You can now see the columns and types of the dataset and modify them as you see fit. You can also view or change which column or columns are set as primary keys. When you are done viewing or modifying the data structure to be imported, click Import.
Reorganize the Data to Explore Kernel to Download Discrepancies.
Now that we can view and explore the data, let’s reorganize our data to dive into datasets with many more downloads compared to kernel use.
- Click the Pivot icon in the the top right of your data table.
- Click the Plus (+) icon under Dimensions and select the “title” column.
- Click the Plus (+) icon again and select the “description” column.
- Click the Plus (+) icon again and select the “kernels” column.
- Click the Plus (+) icon under Values and select the “downloads” column.
- Click View to pivot your data.
Pivot Billions now quickly reorganizes your data by dataset title, description, and number of kernels. It also provides counts, sums, and statistics on the downloads of each dataset. You can sort by a column or filter the data. Here we’ll add some filters to restrict the data to just datasets with many downloads but only a few kernels.
- In the top-left of the pivot widget, click the Plus (+) button.

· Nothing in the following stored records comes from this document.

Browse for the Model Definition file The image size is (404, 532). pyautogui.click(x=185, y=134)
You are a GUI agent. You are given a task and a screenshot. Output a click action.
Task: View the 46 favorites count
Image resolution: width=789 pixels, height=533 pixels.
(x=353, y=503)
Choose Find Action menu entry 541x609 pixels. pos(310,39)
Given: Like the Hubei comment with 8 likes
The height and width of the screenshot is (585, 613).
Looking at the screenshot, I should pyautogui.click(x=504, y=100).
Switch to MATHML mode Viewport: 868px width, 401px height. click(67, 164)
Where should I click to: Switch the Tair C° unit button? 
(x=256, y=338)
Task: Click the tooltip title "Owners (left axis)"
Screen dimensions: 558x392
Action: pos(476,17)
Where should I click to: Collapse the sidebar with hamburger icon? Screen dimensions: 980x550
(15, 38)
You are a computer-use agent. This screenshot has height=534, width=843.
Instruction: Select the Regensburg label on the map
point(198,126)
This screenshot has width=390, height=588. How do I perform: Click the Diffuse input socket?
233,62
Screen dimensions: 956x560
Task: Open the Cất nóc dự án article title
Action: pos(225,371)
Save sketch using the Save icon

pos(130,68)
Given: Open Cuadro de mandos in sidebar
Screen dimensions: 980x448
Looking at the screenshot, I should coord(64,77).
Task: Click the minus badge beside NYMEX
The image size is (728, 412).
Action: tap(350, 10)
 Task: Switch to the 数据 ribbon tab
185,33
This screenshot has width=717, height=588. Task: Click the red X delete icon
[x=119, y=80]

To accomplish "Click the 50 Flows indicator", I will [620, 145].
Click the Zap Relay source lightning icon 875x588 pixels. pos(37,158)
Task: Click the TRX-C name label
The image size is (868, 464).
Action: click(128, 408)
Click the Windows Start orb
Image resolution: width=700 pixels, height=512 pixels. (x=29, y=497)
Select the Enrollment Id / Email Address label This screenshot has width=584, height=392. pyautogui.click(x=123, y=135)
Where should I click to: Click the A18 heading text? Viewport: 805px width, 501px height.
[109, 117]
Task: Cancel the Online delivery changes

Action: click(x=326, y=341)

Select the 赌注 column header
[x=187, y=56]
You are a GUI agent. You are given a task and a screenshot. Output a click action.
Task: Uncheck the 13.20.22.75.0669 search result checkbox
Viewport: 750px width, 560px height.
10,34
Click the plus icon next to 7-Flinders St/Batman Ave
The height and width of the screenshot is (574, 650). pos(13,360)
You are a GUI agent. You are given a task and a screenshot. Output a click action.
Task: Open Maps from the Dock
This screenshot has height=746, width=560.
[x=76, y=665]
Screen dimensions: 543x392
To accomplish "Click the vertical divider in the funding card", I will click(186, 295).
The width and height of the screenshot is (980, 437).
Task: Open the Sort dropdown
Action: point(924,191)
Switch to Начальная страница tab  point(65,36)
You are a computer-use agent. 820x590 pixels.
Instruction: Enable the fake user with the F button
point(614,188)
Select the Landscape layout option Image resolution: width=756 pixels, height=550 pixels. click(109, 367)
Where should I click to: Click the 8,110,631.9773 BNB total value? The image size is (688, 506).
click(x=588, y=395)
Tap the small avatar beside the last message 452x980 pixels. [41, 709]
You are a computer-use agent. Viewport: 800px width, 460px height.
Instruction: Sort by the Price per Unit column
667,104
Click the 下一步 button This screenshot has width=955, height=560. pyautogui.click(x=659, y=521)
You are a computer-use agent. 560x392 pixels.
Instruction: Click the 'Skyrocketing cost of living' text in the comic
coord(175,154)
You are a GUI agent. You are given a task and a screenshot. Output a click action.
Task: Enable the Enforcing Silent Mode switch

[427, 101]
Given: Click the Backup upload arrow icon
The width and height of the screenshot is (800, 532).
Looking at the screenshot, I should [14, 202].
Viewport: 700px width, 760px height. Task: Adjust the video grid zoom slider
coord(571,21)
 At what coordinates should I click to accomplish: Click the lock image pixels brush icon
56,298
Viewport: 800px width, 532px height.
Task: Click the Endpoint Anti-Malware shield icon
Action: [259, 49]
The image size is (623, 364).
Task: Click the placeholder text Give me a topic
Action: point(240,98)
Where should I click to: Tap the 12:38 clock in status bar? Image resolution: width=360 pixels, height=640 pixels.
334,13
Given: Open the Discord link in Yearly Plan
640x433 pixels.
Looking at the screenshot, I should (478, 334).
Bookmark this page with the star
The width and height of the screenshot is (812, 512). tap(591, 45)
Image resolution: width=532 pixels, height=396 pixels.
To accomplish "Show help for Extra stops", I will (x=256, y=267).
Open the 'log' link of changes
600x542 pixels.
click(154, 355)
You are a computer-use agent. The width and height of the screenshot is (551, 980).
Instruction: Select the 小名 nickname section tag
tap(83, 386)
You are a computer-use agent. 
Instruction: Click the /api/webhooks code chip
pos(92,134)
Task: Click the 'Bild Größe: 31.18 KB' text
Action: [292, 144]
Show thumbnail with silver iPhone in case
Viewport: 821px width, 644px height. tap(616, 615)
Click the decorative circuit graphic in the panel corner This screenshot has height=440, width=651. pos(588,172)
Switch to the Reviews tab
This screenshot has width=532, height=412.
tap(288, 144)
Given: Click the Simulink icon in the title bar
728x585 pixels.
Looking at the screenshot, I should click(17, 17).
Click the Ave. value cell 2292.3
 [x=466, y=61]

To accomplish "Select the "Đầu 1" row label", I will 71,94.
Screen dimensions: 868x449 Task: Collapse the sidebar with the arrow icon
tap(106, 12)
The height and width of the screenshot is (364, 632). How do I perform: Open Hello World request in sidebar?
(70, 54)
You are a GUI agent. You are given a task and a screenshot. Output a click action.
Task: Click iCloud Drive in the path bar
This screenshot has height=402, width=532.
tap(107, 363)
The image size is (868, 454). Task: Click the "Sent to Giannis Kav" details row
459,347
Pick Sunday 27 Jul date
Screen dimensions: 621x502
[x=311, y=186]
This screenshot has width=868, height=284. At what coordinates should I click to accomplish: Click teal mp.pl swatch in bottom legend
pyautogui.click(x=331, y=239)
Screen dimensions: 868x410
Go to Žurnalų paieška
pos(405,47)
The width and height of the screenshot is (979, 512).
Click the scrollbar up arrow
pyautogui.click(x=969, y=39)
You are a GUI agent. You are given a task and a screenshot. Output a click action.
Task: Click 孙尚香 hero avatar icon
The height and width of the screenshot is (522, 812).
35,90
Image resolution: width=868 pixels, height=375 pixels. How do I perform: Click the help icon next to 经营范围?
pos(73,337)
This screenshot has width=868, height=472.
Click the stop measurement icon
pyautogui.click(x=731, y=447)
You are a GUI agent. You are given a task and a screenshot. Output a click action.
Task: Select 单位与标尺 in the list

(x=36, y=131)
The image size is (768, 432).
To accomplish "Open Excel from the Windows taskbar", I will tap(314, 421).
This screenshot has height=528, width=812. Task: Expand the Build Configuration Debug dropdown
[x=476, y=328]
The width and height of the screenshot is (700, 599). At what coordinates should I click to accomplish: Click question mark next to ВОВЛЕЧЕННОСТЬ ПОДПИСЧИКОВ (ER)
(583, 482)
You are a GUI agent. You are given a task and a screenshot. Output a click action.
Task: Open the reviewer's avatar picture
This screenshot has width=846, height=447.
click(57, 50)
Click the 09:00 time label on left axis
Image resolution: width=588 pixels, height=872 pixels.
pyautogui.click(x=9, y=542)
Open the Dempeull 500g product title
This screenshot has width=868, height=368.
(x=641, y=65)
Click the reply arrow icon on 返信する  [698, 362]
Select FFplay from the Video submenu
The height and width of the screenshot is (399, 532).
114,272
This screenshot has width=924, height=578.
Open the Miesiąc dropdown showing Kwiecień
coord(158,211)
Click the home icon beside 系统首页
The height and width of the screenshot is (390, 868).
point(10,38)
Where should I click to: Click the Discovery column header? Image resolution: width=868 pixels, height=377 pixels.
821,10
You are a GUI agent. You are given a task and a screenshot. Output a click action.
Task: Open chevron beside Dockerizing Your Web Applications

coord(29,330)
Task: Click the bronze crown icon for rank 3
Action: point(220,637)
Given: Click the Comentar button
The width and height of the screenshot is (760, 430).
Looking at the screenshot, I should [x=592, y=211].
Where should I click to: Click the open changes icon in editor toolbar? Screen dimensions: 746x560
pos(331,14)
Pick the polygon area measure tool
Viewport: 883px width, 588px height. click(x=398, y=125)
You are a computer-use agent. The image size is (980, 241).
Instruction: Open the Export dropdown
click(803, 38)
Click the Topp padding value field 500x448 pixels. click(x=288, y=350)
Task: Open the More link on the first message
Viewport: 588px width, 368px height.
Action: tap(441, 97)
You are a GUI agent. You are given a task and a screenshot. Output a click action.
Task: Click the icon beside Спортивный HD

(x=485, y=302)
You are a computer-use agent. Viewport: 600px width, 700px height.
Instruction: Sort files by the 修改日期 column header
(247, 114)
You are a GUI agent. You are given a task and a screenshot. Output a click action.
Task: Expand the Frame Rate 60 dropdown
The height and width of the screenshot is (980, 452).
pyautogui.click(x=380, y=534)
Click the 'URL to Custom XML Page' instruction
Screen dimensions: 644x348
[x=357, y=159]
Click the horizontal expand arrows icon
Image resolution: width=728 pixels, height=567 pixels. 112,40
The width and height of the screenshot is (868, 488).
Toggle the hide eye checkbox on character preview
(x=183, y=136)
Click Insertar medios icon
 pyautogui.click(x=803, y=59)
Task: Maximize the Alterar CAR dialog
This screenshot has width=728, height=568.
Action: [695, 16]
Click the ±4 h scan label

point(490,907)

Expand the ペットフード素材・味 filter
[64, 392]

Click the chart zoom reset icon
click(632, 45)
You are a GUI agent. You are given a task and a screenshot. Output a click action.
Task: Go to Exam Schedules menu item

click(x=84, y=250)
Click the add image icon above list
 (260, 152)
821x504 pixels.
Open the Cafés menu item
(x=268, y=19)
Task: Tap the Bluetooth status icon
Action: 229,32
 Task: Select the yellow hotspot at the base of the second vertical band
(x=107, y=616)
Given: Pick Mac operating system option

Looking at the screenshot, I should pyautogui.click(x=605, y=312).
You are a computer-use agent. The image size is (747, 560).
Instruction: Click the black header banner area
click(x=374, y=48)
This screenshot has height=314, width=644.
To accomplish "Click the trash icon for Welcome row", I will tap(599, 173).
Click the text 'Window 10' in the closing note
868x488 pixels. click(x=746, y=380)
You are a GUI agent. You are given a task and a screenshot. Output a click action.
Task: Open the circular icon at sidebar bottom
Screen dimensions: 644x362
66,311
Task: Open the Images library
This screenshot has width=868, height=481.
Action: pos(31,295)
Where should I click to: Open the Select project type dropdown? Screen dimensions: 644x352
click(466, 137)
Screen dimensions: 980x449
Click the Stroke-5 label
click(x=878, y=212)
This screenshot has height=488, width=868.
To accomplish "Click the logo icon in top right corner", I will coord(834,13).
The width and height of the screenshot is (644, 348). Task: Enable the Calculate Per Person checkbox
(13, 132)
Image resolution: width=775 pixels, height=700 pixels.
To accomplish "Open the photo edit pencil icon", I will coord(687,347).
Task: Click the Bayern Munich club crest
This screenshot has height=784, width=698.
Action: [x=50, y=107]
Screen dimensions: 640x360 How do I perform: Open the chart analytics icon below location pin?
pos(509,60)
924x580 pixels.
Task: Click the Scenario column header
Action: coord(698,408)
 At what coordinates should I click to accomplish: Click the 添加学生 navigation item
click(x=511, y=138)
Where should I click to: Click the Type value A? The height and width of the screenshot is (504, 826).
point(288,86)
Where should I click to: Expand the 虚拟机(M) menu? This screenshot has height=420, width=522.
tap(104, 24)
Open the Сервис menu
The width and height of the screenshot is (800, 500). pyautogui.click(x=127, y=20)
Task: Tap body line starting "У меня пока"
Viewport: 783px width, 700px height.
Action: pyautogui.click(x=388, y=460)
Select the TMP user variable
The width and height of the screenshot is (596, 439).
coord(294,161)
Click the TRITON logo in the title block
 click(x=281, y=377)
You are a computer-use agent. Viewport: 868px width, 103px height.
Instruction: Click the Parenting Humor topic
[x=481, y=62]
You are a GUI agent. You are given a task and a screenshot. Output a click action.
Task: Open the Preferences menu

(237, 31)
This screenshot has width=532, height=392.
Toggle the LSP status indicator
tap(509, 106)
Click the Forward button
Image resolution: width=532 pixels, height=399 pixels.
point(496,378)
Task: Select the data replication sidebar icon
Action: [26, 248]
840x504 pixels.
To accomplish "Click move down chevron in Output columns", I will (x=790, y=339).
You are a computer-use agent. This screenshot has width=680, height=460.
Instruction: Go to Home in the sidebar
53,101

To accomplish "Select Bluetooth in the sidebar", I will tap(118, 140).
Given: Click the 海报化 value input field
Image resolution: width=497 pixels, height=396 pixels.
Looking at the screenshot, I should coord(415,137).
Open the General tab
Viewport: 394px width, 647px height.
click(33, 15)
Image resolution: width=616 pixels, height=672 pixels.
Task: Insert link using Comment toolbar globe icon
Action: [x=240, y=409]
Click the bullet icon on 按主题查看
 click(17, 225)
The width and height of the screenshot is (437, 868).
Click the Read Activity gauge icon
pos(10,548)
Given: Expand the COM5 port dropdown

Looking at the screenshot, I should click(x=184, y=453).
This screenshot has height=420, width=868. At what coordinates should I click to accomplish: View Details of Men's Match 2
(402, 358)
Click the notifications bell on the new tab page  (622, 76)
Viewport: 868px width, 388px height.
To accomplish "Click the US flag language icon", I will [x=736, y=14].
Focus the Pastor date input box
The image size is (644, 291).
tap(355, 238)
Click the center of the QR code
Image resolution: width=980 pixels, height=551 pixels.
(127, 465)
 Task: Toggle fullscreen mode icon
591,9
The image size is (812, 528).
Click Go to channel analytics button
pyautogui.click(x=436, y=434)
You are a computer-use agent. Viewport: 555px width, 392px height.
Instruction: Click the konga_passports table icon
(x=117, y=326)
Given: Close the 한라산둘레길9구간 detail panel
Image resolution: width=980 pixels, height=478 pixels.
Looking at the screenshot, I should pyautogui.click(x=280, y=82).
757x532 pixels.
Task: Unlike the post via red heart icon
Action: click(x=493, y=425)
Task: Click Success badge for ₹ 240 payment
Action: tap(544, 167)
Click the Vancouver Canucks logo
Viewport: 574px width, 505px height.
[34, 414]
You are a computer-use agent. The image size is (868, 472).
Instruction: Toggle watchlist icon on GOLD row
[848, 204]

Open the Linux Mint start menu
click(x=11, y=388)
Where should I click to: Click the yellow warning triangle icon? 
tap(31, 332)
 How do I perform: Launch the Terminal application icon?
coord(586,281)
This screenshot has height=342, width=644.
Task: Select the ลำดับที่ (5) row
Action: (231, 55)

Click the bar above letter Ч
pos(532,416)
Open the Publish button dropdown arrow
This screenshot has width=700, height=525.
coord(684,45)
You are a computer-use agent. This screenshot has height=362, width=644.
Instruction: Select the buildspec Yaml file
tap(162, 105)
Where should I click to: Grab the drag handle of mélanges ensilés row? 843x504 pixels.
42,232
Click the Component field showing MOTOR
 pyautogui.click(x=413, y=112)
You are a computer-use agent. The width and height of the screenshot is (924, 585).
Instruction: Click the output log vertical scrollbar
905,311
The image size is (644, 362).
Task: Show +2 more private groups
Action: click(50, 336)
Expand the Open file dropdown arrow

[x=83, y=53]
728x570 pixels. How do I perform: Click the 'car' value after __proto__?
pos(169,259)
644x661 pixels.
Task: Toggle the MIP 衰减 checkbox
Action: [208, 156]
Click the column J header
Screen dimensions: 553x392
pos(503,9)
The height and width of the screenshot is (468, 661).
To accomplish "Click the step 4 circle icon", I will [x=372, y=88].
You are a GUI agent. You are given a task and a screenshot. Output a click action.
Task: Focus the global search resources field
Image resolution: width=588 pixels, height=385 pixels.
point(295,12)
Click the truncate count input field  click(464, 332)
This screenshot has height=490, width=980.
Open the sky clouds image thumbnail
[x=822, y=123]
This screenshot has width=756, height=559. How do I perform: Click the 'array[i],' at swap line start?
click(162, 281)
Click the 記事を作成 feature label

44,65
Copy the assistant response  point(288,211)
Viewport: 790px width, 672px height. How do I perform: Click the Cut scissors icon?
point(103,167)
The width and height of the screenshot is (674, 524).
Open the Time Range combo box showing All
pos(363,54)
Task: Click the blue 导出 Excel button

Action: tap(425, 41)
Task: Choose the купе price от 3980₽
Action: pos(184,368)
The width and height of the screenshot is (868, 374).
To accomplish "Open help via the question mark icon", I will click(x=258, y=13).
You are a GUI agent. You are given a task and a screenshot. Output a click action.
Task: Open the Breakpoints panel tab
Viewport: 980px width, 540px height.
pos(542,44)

- Select “kernels” and “Less Than”.
- Enter “5” and press enter.
- Click the Plus (+) button again.
- Select “Sum” and “Greater Than”.
- Enter “100” and press enter.
You can see the filters immediately applied and the data reduced from 7,666 unique combinations to just the 612 unique combinations matching our filters.
We’ll now interactively view the data.
- Click the Switch View Type icon in the top right of the pivot widget and select Pivot View.
- Drag the title box to below the drop down selection box.
- Drag the description box to below the drop down selection box.
- Drag the kernels box to the right of the drop down selection box as shown below.
- Click the lower drop down selection box and change “Count” to “Summation”.
- Click the leftmost arrow twice so that it is pointing up to sort the data.
We can immediately see a variety of very popular datasets that have been downloaded thousands of times yet have very few or no kernels developed. Many of these are likely underutilized datasets that aren’t easily understood using existing tools and could benefit from additional exploration and analysis incorporating new tools such as PivotBillions.